Posted by: Jeffrey G. Purvis | Jan 30, 2014 9:41:46 AM

You are correct (as usual!) Professor Purvis, providing a more precise description of the holding in Virginia v. Black. But I do think that the Court held that burning a cross "in and of itself" was not a threat - - - do you think that is a fair reading?

Posted by: Ruthann Robson | Jan 30, 2014 4:16:20 PM

I don't think that Virginia v. Black was a speech-protective decision. The decision held that " "True threats" encompass those statements where the speaker means to communicate a serious expression of an intent to commit an act of unlawful violence to a particular individual or group of individuals." You are correct that simply burning a cross would not be unlawful under this analysis ("Virginia's statute does not run afoul of the First Amendment insofar as it bans cross burning with intent to intimidate.") But, pointing a gun at someone is not an assault unless it is done with the requisite intent--to cause apprehension of a wrongful contact. So burning a cross is protected speech to the same extent that pointing a gun is a protected act--if a jury concludes the speaker (cross burner) had "intent to intimidate," the speaker goes to jail. The jury cannot presume intent from the mere act of burning, but can infer it from the circumstances. The two defendants whose proceedings were remanded burned a cross that the victim noticed the next morning, 20 feet from his house. Thus, the court apparently believes that such circumstances support a finding of intent to intimidate. I do not ignore the fact that cross-burning is one of the most hateful forms of speech; I think it is extremely dangerous for our constitutional rights to give the government power to make it a crime by pretending that "intent to intimidate" will somehow limit the potential number of convictions. As the majority noted, "The act of burning a cross may mean that a person is engaging in constitutionally proscribable intimidation. But that same act may mean only that the person is engaged in core political speech." Even though the USSC struck down the "prima facie evidence" provision, how will juries distinguish between these two acts? The court quoted Gerald Gunther: "The lesson I have drawn from my childhood in Nazi Germany and my happier adult life in this country is the need to walk the sometimes difficult path of denouncing the bigot's hateful ideas with all my power, yet at the same time challenging any community's attempt to suppress hateful ideas by force of law."" The rule of Virginia v. Black does not walk this difficult path safely for freedom of speech.

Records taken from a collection
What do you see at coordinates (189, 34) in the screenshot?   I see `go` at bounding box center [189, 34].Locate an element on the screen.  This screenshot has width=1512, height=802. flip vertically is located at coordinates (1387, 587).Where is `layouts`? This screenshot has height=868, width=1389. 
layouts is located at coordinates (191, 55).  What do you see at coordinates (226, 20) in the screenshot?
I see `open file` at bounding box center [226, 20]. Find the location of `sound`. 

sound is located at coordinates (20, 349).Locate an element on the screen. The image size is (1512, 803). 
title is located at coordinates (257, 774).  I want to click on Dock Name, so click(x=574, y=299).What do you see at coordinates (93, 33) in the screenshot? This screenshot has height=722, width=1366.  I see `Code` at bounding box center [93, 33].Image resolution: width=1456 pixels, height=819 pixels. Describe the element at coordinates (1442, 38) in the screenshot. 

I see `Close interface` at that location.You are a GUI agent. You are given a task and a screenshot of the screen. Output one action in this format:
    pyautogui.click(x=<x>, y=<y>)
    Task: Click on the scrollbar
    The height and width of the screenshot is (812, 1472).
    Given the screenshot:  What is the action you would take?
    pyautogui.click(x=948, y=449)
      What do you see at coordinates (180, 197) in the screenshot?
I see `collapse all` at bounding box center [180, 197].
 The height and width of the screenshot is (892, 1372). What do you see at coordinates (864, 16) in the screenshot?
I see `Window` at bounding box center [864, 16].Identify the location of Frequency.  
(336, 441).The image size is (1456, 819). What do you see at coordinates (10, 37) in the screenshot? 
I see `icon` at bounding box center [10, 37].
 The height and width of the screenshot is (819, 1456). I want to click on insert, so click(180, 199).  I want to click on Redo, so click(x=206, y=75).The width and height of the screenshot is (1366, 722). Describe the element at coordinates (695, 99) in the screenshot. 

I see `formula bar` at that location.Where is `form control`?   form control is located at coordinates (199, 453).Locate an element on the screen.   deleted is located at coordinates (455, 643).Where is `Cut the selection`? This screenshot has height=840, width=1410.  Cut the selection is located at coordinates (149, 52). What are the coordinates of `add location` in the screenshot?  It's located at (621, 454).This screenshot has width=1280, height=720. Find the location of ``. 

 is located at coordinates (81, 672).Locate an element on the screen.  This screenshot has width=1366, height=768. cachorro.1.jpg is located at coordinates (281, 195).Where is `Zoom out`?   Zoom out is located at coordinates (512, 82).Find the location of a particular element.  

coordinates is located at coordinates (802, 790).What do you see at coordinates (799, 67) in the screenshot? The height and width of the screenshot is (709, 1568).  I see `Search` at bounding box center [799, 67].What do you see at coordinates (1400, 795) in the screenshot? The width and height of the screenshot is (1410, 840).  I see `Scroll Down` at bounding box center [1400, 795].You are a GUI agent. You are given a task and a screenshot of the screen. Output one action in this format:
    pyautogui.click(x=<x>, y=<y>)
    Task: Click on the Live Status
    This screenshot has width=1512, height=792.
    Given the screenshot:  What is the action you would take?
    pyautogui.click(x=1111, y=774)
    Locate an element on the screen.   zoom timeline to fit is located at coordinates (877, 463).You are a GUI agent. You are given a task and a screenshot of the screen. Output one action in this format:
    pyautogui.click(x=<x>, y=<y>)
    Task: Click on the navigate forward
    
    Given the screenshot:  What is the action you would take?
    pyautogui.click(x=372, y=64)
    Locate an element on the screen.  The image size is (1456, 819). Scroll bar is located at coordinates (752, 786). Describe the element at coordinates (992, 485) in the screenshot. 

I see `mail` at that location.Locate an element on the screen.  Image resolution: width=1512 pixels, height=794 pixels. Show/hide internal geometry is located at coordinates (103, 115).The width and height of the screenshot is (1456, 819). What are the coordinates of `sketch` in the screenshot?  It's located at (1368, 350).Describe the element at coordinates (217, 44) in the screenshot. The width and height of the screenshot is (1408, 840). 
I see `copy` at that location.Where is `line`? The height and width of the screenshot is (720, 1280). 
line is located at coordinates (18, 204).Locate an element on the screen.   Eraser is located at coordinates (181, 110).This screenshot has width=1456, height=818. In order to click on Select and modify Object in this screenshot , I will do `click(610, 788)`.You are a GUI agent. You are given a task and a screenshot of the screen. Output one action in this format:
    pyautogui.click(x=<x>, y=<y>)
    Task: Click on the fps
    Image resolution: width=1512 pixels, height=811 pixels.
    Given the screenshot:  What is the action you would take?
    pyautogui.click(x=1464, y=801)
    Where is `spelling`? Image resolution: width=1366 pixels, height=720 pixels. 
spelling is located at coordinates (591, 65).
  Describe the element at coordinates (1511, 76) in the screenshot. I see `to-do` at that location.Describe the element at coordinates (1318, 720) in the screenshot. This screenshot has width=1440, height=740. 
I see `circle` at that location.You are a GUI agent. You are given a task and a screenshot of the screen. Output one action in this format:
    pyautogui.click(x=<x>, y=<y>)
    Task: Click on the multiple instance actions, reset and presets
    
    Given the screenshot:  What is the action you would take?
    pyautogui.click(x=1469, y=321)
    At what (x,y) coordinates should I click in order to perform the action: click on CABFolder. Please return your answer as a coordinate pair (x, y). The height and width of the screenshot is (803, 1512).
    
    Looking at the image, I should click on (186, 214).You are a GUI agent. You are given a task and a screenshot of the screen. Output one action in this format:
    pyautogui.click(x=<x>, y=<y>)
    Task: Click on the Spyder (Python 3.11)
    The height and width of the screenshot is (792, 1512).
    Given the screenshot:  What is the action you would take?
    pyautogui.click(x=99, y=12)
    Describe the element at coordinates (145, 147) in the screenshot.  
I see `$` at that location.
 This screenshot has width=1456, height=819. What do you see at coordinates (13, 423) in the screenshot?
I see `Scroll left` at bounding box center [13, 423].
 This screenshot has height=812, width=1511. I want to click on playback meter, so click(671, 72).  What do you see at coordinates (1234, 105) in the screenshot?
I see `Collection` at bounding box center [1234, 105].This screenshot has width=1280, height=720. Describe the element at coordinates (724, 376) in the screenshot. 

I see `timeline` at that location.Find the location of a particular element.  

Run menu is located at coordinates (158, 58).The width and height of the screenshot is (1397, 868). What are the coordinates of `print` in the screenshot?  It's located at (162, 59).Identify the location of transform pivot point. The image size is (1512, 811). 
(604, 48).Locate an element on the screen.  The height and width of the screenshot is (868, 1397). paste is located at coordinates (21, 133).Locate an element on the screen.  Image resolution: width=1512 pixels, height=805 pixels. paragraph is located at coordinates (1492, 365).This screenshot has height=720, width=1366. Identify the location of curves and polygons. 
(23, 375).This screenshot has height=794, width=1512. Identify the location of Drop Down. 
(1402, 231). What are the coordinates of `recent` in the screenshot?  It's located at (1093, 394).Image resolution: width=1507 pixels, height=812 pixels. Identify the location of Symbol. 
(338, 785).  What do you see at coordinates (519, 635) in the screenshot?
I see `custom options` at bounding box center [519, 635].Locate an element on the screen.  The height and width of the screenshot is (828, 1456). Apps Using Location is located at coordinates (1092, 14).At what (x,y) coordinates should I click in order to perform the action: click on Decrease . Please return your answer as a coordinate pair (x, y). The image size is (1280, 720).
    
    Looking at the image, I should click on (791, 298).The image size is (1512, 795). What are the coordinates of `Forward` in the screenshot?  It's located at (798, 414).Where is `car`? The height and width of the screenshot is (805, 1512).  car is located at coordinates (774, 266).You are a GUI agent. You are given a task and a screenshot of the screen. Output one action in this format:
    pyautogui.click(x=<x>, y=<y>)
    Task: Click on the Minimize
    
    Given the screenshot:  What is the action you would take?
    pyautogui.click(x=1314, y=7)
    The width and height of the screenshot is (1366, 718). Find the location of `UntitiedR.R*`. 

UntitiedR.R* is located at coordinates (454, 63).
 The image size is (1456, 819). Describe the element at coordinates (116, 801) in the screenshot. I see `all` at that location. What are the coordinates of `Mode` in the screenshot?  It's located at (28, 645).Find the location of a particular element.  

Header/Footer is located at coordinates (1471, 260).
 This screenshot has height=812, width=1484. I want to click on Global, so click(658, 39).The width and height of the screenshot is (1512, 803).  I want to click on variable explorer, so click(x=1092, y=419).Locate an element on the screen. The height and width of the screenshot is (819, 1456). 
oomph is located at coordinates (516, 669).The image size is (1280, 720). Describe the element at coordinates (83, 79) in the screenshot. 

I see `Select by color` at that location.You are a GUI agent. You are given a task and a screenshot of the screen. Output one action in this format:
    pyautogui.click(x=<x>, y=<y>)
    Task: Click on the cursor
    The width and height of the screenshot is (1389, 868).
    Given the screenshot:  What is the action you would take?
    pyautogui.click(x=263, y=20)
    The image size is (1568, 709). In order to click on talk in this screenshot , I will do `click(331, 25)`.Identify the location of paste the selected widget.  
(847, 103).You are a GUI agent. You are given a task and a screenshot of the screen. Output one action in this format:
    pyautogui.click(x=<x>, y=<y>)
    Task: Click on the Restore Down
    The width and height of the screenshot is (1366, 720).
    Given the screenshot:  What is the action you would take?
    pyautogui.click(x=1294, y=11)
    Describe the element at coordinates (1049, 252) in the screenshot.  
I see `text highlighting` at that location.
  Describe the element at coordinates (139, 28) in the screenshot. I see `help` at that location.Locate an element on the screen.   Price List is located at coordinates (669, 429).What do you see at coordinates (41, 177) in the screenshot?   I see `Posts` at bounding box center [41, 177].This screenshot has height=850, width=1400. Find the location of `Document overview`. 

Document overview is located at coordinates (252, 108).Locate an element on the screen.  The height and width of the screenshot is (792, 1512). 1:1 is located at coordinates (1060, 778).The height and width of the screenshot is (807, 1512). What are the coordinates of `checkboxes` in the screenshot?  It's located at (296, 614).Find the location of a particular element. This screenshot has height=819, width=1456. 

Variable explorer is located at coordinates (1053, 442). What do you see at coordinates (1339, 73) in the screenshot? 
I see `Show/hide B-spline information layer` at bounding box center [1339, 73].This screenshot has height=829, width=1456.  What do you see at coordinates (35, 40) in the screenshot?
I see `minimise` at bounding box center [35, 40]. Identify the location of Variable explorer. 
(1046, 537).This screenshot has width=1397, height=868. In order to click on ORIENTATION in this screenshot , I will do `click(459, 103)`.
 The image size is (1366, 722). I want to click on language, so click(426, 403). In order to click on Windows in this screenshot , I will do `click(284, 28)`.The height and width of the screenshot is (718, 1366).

= WORK TO DO =
Repeat the passage of the Virginia v. Black comments from "Posted by: Jeffrey" up to and including "a fair reading?".

= WRITTEN RESPONSE =
Posted by: Jeffrey G. Purvis | Jan 30, 2014 9:41:46 AM

You are correct (as usual!) Professor Purvis, providing a more precise description of the holding in Virginia v. Black. But I do think that the Court held that burning a cross "in and of itself" was not a threat - - - do you think that is a fair reading?